Как-то Михайло сказал Бабичеву:

— Вам, североморцам, легко на учениях — у вас огромный опыт, вы закалили себя в боевых делах.

— Не так-то нам легко, — возразил мичман. — Здешние условия для нас необычные. В отличие от заполярных скал, у вас в горах и долинах густые леса. Там приходилось мокнуть, мерзнуть, зарываться в снег, а тут солнце прожигает до самых печенок.

— Тихоокеанцы, пополнившие ваш отряд, хотя и привычны к местным условиям и к климату, не имеют опыта, — заметил Лесняк. — Большинство из них — молодые матросы.

— Однако парни они хваткие, — довольно сказал Бабичев. — Я уверен — дело у них пойдет. Только дали бы нам еще месяц на тренировки… А пейзажи здесь — я никак не налюбуюсь. Просторы гигантские. В Корее тоже, оказывается, много гор и лесов, особенно на севере. Это нам надо учитывать…

И десантники учились пробираться сквозь кустарники и высокую, в рост человека, траву. Там, в Корее, местами густые заросли и лианы образуют сплошную непроходимую стену. Есть еще заросли осоки и камыша…

Заместитель командира отряда по политчасти, также заполярец, капитан Задонцев, которого, по старой привычке, здесь называли комиссаром, парторг Вишняков и комсорг Гордей Сагайдак ежедневно вели политработу среди матросов, намекая на то, с каким врагом отряду неминуемо придется столкнуться.

Леонтьев, чтобы проверить, чему успел научиться отряд, решил провести большой учебный поход на материк. Разведотдел штаба флота согласился с этим, но потребовал, чтобы была обеспечена четкая, бесперебойная работа средств связи. Шестого августа отряд отбыл на учения. Планировалось неделю ходить по таежным тропам, сопкам и падям.

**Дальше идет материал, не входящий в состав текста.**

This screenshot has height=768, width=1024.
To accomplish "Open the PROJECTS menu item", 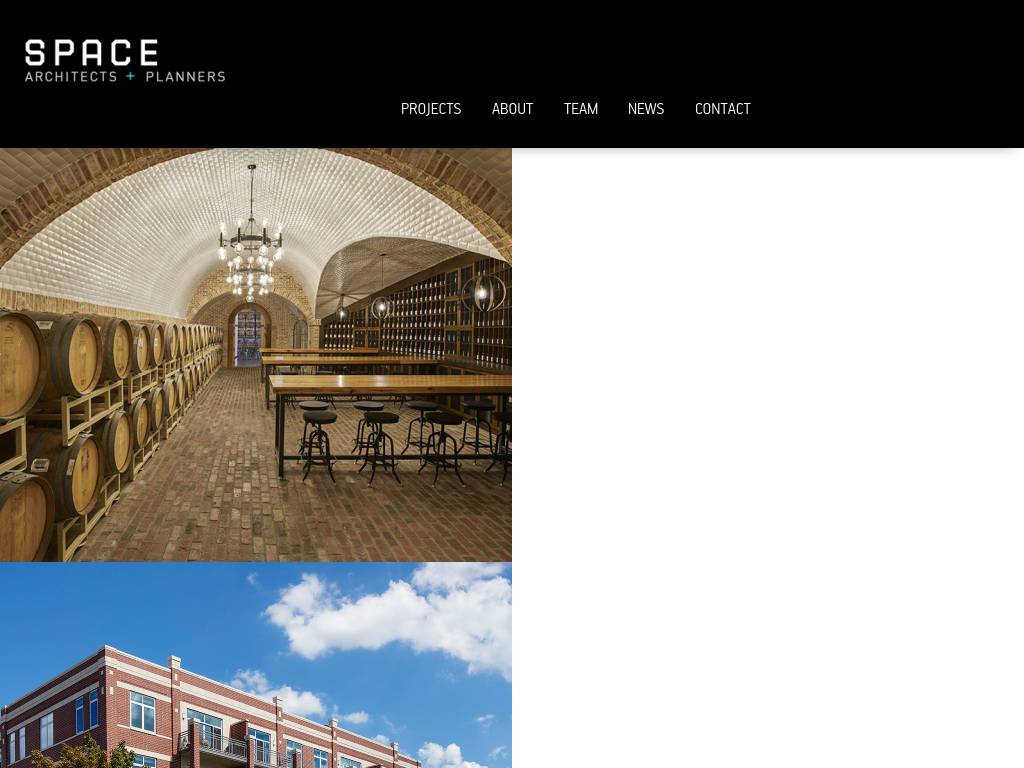I will 431,109.
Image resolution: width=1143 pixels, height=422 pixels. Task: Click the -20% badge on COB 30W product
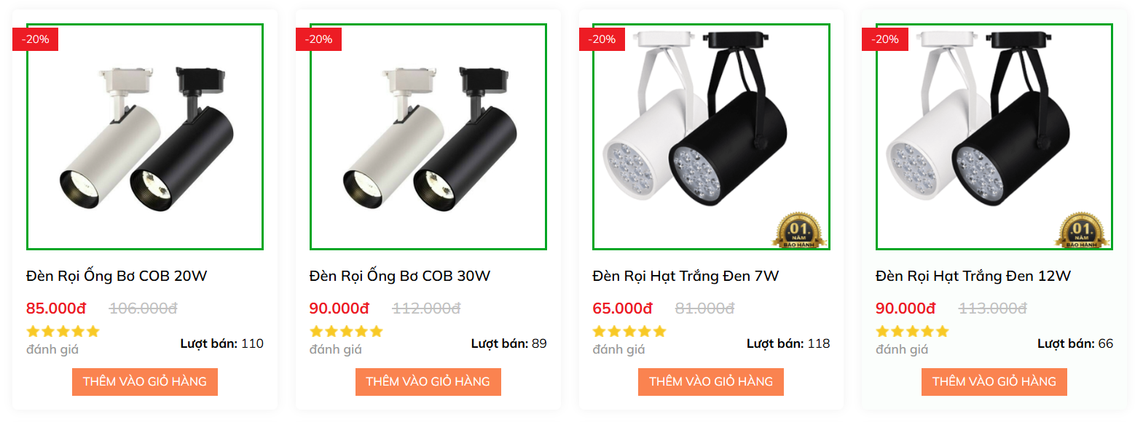click(318, 39)
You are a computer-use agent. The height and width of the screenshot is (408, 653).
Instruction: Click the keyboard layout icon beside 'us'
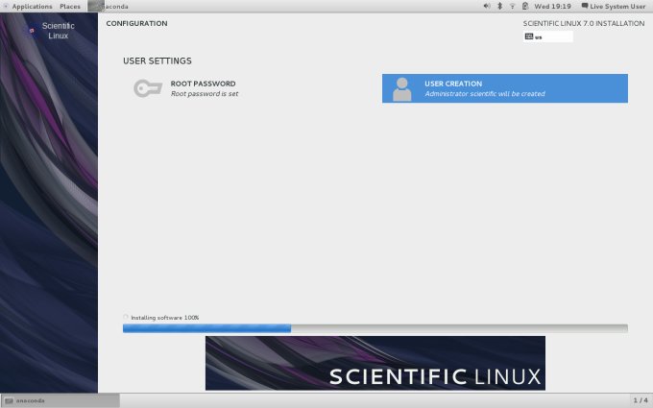tap(529, 36)
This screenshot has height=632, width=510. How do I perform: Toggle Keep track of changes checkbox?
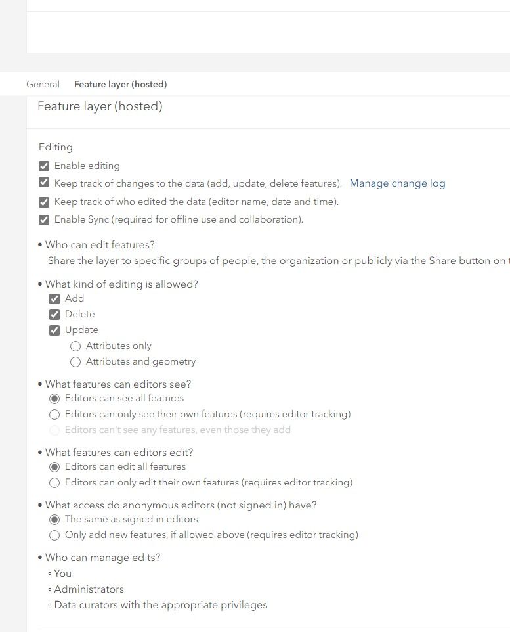44,183
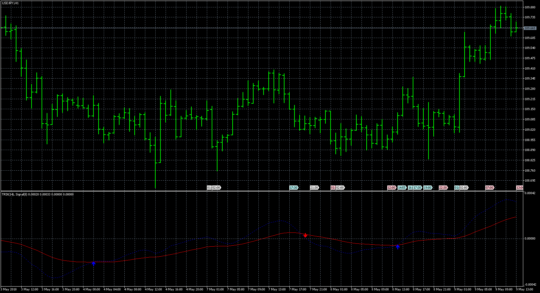Click the 0.00000 indicator zero level label
Image resolution: width=540 pixels, height=293 pixels.
[x=530, y=239]
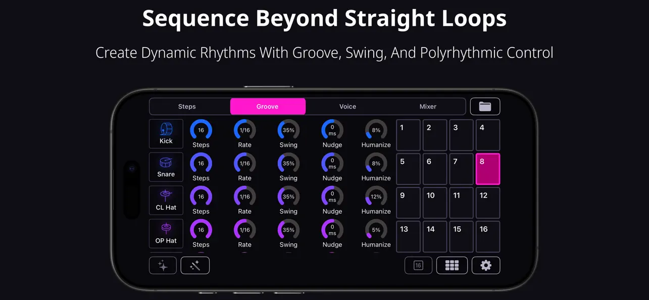Select the CL Hat track icon

pos(166,200)
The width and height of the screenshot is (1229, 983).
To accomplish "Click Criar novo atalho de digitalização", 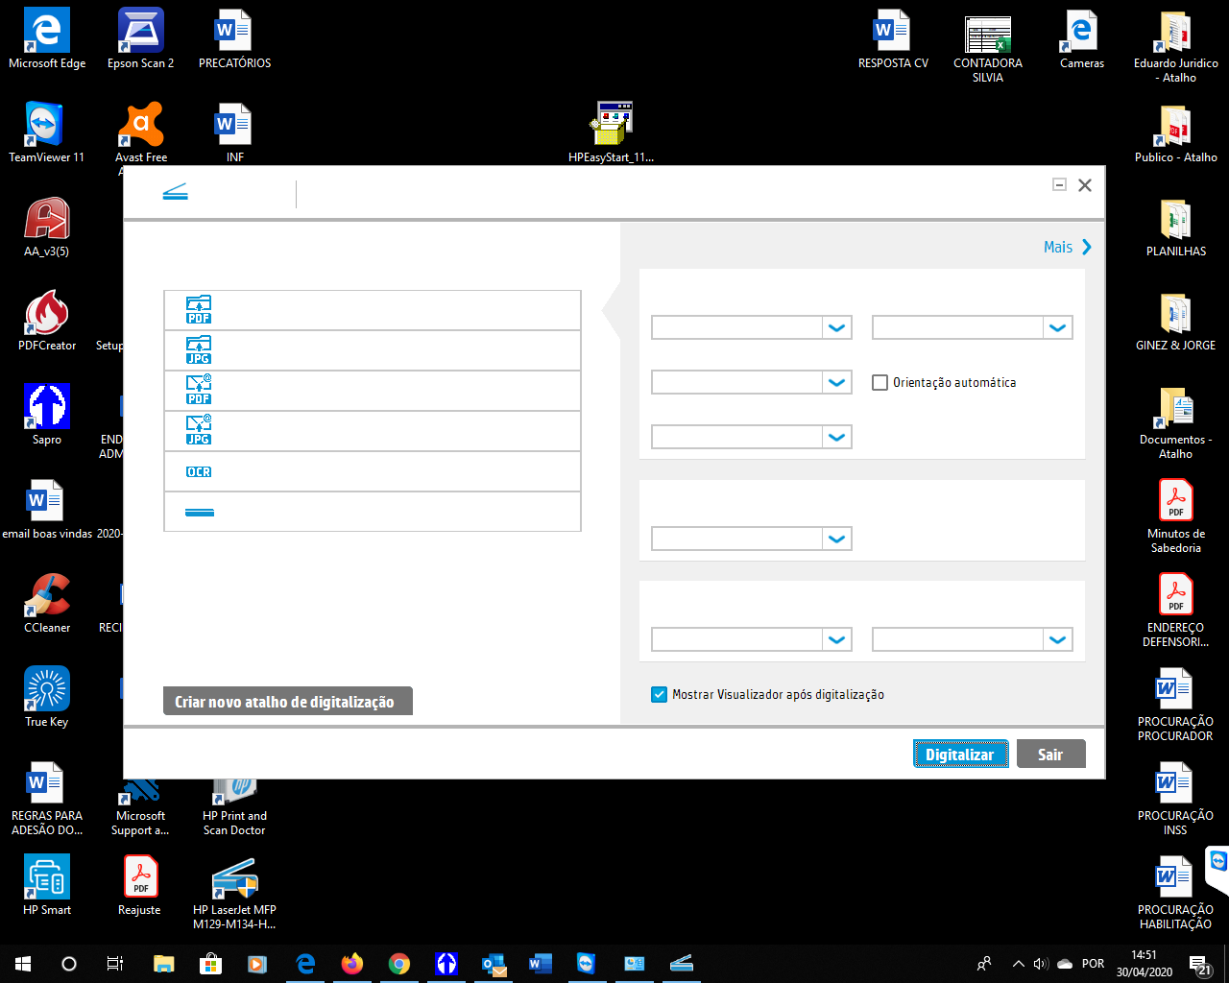I will point(287,700).
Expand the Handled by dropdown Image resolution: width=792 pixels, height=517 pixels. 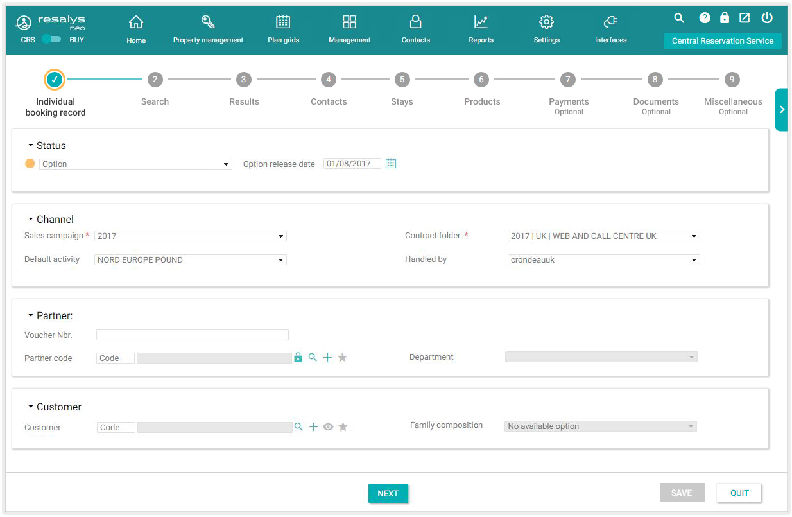[x=603, y=260]
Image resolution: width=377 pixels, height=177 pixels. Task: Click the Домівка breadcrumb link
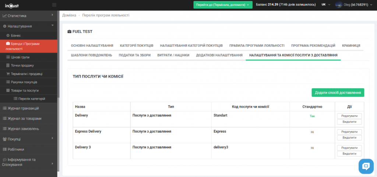pos(69,15)
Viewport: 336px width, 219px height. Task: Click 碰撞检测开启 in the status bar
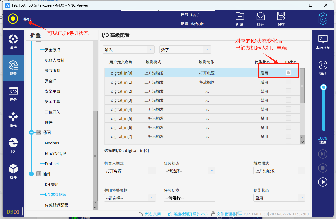pos(190,214)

К месту выгрузки пришли на торпедных катерах, выбрались на пологий песчаный берег и ускоренным маршем двинулись в лесные чащи. В пути десантники-тихоокеанцы учились пользоваться компасом, картой, ходили по азимуту.

Разведчики приспосабливались к ориентировке в густых зарослях леса и кустарниках, в высокой траве и камышах.

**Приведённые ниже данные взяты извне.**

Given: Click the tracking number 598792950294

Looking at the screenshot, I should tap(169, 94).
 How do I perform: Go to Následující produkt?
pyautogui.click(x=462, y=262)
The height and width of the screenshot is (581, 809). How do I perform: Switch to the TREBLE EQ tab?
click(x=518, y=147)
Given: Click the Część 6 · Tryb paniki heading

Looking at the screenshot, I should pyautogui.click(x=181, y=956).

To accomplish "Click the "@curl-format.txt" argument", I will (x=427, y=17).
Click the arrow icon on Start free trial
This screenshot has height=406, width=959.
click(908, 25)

Учения должны были завершиться «захватом» опорного пункта, который поручено было «оборонять» взводу Никанорова, а взводу Бабичева — «штурмовать». Однако этот план не удалось осуществить. В ночь на девятое августа экстренной радиограммой отряду было приказано срочно вернуться к месту назначения, где его ожидали торпедные катера.

В полночь отряд был уже на своей базе. Еще на берегу десантники узнали о том, что восьмого августа Советское правительство заявило правительству Японии, что с девятого августа СССР будет считать себя в состоянии войны с Японией.

Михайло не на шутку встревожился: как ему быть? Редактор сказал, что они найдут возможность передать ему новые задания. Но возникла чрезвычайная ситуация: начинается война. Имел ли ее в виду редактор? Подумал о Василе: где он сейчас?

«А как Ирина? Наверное, не может заснуть — думает, что я уже воюю». С этими мыслями он лег спать. Однако, как ни старался Михайло заснуть, сон не приходил. И погода словно недоброе вещует: небо затянуло тучами, хлынул такой дождь, что от его потоков все загрохотало, слилось в единый гул. Разбушевалась гроза.